Year One: We will focus on (1) applying the PLM to the Gwynns Falls watershed to create a parallel GWLM; (2) adding urban sectors to the PLM and GFLM; and (3) analysis of spatial pattern and policy scenarios using the PLM and GFWM.

Products: Results will include a range of model-based scenarios of the impact of the range of pattern and policy options discussed above on the future status of the watersheds.

Year Two: We will continue model development, hold the first workshop on ecosystem health definition, and continue development of the web-based management system. We will use the workshop results to develop health indicators in the landscape models. We will compare results from the PLM and the GFLM.

Products: Broad consensus on ecosystem health definitions that represent an integration of science and stakeholder perspectives will be a major product of year two. We will also have implemented the web-based watershed management system to broaden the base of participation, and to serve as a model for other watersheds. Using the PLM and GFLM, we will produce a set of health indicators for each watershed, which will also serve as input to the 2nd workshop on envisioning a preferred future. The intercomparison of the results for the Patuxent and Gwynns Falls watersheds should also prove to be a very interesting product.

Year Three: We will hold the 2nd workshop on envisioning a preferred future watershed and conduct the MCDA using input from the second workshop. We will use the MCDA, the PLM and the GFLM to design strategies to achieve the preferred watershed state. We will complete the implementation of the web-based management system. We will hold the 3rd workshop to present final results.

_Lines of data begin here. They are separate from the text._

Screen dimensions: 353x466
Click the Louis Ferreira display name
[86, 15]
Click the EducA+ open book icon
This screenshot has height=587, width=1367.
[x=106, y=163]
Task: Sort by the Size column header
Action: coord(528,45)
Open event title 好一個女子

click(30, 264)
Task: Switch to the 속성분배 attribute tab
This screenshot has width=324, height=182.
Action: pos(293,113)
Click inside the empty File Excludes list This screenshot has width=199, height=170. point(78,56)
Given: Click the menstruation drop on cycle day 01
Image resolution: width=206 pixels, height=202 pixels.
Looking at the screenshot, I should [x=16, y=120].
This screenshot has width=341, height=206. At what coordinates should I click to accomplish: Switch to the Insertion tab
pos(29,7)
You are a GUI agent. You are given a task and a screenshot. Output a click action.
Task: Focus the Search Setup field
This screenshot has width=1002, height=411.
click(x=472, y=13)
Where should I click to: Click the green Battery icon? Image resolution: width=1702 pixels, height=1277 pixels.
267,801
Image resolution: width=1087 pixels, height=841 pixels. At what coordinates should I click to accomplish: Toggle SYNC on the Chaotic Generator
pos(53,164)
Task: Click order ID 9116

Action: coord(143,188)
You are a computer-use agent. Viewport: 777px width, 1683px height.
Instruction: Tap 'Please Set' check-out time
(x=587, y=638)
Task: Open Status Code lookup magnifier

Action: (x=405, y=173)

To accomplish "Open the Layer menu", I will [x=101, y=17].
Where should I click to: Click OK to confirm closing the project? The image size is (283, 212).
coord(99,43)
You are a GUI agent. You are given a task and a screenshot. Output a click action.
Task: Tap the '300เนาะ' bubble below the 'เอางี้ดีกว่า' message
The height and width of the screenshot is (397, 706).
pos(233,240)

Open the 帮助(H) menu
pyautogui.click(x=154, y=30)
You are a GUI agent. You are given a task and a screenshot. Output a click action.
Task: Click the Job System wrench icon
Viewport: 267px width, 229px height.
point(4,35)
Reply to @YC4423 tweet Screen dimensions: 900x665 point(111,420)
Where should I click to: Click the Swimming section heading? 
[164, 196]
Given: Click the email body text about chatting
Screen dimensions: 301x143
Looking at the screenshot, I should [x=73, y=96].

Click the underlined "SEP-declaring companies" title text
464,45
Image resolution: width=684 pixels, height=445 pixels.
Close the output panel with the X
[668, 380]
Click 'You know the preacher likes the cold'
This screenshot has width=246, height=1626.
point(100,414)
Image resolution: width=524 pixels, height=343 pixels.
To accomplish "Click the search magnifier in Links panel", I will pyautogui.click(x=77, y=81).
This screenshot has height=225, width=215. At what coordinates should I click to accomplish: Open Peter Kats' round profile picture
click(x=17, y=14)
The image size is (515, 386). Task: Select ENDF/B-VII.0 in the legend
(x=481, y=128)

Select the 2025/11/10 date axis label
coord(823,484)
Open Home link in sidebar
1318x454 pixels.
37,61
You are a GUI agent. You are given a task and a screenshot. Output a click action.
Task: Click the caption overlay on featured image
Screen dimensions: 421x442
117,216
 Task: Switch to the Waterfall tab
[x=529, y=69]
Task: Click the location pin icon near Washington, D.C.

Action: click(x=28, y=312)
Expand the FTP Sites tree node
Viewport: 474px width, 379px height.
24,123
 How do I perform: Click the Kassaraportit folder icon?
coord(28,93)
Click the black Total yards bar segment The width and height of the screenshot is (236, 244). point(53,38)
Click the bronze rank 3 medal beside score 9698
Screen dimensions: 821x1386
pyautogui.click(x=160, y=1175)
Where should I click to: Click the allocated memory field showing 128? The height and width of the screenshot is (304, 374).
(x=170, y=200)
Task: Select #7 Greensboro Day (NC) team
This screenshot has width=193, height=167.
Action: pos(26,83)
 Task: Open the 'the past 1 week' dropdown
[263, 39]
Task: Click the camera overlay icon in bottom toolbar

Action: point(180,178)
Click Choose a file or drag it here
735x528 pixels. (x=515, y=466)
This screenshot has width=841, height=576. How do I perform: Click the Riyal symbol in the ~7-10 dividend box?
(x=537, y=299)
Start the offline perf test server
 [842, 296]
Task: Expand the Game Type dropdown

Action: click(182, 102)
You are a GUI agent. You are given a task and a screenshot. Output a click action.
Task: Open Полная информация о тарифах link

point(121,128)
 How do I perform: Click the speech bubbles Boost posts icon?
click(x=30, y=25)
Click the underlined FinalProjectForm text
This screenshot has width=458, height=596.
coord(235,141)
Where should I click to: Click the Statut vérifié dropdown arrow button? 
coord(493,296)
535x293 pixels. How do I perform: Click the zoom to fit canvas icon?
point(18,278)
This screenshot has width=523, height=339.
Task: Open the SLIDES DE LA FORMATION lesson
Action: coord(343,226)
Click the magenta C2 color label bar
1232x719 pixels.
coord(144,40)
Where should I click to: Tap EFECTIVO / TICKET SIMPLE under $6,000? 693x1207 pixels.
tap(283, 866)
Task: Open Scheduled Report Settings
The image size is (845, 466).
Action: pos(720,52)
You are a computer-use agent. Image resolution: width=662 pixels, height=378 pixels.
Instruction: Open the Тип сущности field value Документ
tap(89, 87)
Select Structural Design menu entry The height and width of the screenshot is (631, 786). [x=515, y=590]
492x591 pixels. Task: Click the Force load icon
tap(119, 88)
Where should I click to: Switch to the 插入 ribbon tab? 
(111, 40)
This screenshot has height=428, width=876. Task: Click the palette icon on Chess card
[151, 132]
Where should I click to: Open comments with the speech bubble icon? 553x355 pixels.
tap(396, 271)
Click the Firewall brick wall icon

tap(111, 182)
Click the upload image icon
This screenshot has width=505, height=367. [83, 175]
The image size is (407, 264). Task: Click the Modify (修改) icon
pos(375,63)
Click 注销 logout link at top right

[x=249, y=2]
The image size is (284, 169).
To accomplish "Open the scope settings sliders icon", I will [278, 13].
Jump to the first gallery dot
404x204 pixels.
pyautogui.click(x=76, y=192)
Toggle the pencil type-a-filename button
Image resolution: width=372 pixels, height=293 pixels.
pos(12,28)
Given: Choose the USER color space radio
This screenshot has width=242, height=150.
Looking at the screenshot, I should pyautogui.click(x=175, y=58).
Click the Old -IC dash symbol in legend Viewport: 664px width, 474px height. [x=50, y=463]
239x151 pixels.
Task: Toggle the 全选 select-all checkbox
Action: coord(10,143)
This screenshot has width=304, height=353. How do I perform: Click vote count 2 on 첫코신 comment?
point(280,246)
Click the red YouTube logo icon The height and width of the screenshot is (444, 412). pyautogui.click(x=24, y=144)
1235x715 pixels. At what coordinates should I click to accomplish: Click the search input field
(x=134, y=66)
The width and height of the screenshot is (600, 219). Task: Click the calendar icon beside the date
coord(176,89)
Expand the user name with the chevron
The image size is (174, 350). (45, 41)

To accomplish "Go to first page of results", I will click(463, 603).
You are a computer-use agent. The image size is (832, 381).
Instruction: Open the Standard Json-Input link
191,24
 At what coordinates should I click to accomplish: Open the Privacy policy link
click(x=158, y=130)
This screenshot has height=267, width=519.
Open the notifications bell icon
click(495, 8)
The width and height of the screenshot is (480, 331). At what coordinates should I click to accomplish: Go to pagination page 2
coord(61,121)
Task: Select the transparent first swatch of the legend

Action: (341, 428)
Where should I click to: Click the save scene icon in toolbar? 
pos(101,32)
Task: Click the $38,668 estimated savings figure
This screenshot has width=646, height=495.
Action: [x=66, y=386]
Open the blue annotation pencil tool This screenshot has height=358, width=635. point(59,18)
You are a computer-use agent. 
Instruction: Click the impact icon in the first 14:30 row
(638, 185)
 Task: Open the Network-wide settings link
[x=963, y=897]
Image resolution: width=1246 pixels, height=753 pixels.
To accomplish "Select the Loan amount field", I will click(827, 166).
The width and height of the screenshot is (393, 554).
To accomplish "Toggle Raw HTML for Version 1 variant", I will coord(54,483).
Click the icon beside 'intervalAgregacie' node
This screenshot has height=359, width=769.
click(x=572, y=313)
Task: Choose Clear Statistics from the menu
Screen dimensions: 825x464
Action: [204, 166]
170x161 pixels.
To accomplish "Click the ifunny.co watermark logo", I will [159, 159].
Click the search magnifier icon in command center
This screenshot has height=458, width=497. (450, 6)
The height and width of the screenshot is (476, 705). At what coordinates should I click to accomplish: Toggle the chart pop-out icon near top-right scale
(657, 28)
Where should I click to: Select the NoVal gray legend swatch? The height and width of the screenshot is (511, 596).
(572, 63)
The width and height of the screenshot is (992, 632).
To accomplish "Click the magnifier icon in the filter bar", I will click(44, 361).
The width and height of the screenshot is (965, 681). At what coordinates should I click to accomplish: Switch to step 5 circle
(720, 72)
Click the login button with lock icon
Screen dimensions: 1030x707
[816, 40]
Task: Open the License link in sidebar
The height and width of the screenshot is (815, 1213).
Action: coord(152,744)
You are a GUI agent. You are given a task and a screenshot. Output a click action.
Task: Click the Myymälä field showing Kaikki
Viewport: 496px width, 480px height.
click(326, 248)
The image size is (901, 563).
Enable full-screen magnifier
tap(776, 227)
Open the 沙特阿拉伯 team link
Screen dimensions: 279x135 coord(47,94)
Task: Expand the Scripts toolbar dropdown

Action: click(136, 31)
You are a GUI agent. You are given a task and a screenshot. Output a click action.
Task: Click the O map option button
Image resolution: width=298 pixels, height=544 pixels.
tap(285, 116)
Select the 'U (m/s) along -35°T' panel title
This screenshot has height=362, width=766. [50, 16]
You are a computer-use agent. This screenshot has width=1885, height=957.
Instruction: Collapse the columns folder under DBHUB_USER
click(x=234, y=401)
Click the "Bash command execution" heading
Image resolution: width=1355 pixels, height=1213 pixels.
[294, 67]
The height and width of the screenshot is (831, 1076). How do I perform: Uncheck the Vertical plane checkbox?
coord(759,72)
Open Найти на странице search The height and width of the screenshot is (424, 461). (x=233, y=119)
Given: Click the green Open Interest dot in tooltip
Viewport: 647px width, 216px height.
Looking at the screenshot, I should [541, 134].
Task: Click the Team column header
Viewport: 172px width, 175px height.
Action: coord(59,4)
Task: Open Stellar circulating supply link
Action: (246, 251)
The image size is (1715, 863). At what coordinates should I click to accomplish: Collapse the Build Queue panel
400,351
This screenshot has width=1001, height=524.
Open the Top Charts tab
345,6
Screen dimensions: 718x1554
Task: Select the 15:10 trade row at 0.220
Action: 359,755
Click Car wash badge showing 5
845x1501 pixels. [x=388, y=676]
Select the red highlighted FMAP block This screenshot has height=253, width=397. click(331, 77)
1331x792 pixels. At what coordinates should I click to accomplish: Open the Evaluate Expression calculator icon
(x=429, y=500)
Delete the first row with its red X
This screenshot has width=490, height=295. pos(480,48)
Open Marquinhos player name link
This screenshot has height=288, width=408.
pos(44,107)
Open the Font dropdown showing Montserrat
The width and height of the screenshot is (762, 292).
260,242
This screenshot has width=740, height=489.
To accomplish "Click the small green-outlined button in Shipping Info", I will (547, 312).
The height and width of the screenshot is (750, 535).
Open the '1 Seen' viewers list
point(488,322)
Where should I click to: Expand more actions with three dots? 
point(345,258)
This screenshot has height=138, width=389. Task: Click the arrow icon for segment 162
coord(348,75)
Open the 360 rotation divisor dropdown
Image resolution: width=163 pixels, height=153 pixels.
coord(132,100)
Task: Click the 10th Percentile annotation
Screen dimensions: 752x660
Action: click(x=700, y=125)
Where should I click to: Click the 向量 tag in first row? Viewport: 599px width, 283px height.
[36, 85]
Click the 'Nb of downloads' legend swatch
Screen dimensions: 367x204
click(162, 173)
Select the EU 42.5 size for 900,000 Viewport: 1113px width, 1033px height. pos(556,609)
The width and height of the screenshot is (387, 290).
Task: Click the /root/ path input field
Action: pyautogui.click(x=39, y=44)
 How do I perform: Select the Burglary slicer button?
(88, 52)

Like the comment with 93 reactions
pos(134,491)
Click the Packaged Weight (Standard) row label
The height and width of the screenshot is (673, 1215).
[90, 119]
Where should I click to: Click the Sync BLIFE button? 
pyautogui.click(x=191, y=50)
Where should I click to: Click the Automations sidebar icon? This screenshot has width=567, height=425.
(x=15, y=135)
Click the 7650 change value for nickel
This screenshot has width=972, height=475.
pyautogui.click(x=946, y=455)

Products: The 2nd workshop will put the pieces together and build consensus on the preferred state of the watersheds. The landscape models will allow us to determine the necessary steps to achieve any particular restoration state. Product will also include reports and publications on all aspects of the project.

Relationship to Ongoing Projects

Several ongoing efforts at the University of Maryland contribute to this program, including:

1. Human Settlements as Ecosystems: Metropolitan Baltimore, Maryland, 1797 to 2100. A Long-Term Ecological Research (LTER) study funded by NSF (S. Pickett, lead PI, R. Costanza, co-PI and R. Boumans collaborator) will study the spatial structure and temporal changes of socio-economic, ecological, and physical factors in the urban Baltimore area.

2. An Open Spatial Modeling Environment. A long term (minimum 5-yr, 1998-2004) project (T. Maxwell and R. Costanza, PIs) as part of the NSF National Computational Science Alliance (NCSA) at the U. of Illinois, to develop the Spatial Modeling Environment (SME), a tool for modular, collaborative modeling and distributed computing.

3. Integrated Ecological Economic Modeling and Valuation of Watersheds. A 3-year (1995-1998) NSF/EPA-funded study (R. Costanza, PI) aimed at extending the PLM model to improve our understanding of regional systems, assess potential future impacts of various land uses, development, and agricultural policy options, and better assess the value of ecological systems.

4. Multiscale Experimental Ecosystem Research Center (MEERC). A 10-year (1992-2001), EPA-funded Exploratory Environmental Research Center devoted to investigating the issues of scale and scaling.